[[ Entries shown, beginning ]]
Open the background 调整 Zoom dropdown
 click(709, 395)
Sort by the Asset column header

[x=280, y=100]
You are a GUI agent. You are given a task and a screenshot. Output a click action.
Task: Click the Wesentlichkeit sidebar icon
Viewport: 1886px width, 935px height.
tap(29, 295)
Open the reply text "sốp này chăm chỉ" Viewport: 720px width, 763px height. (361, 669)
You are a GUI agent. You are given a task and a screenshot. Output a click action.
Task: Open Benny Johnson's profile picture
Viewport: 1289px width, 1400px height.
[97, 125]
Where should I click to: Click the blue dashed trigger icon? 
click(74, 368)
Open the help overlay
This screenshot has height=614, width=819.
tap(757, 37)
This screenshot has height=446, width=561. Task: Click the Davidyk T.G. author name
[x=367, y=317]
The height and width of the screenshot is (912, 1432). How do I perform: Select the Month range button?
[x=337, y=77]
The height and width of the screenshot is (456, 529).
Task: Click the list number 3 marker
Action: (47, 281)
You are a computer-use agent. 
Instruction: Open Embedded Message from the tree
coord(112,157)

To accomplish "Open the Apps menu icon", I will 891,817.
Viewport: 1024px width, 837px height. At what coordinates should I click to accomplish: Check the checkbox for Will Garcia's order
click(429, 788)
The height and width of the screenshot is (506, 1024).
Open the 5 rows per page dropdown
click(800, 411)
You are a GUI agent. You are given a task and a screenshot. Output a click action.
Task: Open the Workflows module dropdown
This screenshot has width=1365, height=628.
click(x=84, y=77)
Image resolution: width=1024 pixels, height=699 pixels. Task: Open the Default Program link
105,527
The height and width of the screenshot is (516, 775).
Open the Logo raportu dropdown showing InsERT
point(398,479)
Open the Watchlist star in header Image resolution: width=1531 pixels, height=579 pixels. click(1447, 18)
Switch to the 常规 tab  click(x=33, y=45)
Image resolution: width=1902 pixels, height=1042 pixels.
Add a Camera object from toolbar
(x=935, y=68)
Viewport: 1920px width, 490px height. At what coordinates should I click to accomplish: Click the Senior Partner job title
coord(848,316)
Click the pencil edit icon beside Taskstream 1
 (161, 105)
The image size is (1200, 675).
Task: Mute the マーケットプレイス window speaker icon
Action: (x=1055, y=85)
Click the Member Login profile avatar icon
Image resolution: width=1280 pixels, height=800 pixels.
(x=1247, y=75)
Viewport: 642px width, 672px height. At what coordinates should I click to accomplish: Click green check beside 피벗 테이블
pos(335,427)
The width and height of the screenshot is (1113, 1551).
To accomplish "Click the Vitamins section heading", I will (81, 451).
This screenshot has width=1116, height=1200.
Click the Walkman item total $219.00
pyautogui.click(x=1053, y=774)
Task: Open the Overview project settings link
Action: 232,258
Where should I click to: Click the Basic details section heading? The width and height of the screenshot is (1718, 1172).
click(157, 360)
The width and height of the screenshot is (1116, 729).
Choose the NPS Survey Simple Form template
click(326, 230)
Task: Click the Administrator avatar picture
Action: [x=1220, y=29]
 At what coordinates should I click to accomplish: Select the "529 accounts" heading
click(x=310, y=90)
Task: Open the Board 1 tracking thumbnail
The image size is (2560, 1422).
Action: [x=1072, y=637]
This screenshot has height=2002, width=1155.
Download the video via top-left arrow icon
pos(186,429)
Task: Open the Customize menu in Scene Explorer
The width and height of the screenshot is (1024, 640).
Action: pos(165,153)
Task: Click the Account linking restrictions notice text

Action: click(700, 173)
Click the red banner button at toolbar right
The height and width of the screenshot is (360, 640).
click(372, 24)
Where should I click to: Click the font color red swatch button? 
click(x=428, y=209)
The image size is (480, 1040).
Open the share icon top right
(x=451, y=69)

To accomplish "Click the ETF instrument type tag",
[[ Entries shown, end ]]
• Your goal: The answer must be a verbatim transcription of all the entries.

• Expected output:
Open the background 调整 Zoom dropdown
 click(709, 395)
Sort by the Asset column header

[x=280, y=100]
You are a GUI agent. You are given a task and a screenshot. Output a click action.
Task: Click the Wesentlichkeit sidebar icon
Viewport: 1886px width, 935px height.
tap(29, 295)
Open the reply text "sốp này chăm chỉ" Viewport: 720px width, 763px height. (361, 669)
You are a GUI agent. You are given a task and a screenshot. Output a click action.
Task: Open Benny Johnson's profile picture
Viewport: 1289px width, 1400px height.
[97, 125]
Where should I click to: Click the blue dashed trigger icon? 
click(74, 368)
Open the help overlay
This screenshot has height=614, width=819.
tap(757, 37)
This screenshot has height=446, width=561. Task: Click the Davidyk T.G. author name
[x=367, y=317]
The height and width of the screenshot is (912, 1432). How do I perform: Select the Month range button?
[x=337, y=77]
The height and width of the screenshot is (456, 529).
Task: Click the list number 3 marker
Action: (47, 281)
You are a computer-use agent. 
Instruction: Open Embedded Message from the tree
coord(112,157)

To accomplish "Open the Apps menu icon", I will 891,817.
Viewport: 1024px width, 837px height. At what coordinates should I click to accomplish: Check the checkbox for Will Garcia's order
click(429, 788)
The height and width of the screenshot is (506, 1024).
Open the 5 rows per page dropdown
click(800, 411)
You are a GUI agent. You are given a task and a screenshot. Output a click action.
Task: Open the Workflows module dropdown
This screenshot has width=1365, height=628.
click(x=84, y=77)
Image resolution: width=1024 pixels, height=699 pixels. Task: Open the Default Program link
105,527
The height and width of the screenshot is (516, 775).
Open the Logo raportu dropdown showing InsERT
point(398,479)
Open the Watchlist star in header Image resolution: width=1531 pixels, height=579 pixels. click(1447, 18)
Switch to the 常规 tab  click(x=33, y=45)
Image resolution: width=1902 pixels, height=1042 pixels.
Add a Camera object from toolbar
(x=935, y=68)
Viewport: 1920px width, 490px height. At what coordinates should I click to accomplish: Click the Senior Partner job title
coord(848,316)
Click the pencil edit icon beside Taskstream 1
 (161, 105)
The image size is (1200, 675).
Task: Mute the マーケットプレイス window speaker icon
Action: (x=1055, y=85)
Click the Member Login profile avatar icon
Image resolution: width=1280 pixels, height=800 pixels.
(x=1247, y=75)
Viewport: 642px width, 672px height. At what coordinates should I click to accomplish: Click green check beside 피벗 테이블
pos(335,427)
The width and height of the screenshot is (1113, 1551).
To accomplish "Click the Vitamins section heading", I will (81, 451).
This screenshot has width=1116, height=1200.
Click the Walkman item total $219.00
pyautogui.click(x=1053, y=774)
Task: Open the Overview project settings link
Action: 232,258
Where should I click to: Click the Basic details section heading? The width and height of the screenshot is (1718, 1172).
click(157, 360)
The width and height of the screenshot is (1116, 729).
Choose the NPS Survey Simple Form template
click(326, 230)
Task: Click the Administrator avatar picture
Action: [x=1220, y=29]
 At what coordinates should I click to accomplish: Select the "529 accounts" heading
click(x=310, y=90)
Task: Open the Board 1 tracking thumbnail
The image size is (2560, 1422).
Action: [x=1072, y=637]
This screenshot has height=2002, width=1155.
Download the video via top-left arrow icon
pos(186,429)
Task: Open the Customize menu in Scene Explorer
The width and height of the screenshot is (1024, 640).
Action: pos(165,153)
Task: Click the Account linking restrictions notice text

Action: click(700, 173)
Click the red banner button at toolbar right
The height and width of the screenshot is (360, 640).
click(372, 24)
Where should I click to: Click the font color red swatch button? 
click(x=428, y=209)
The image size is (480, 1040).
Open the share icon top right
(x=451, y=69)

To accomplish "Click the ETF instrument type tag",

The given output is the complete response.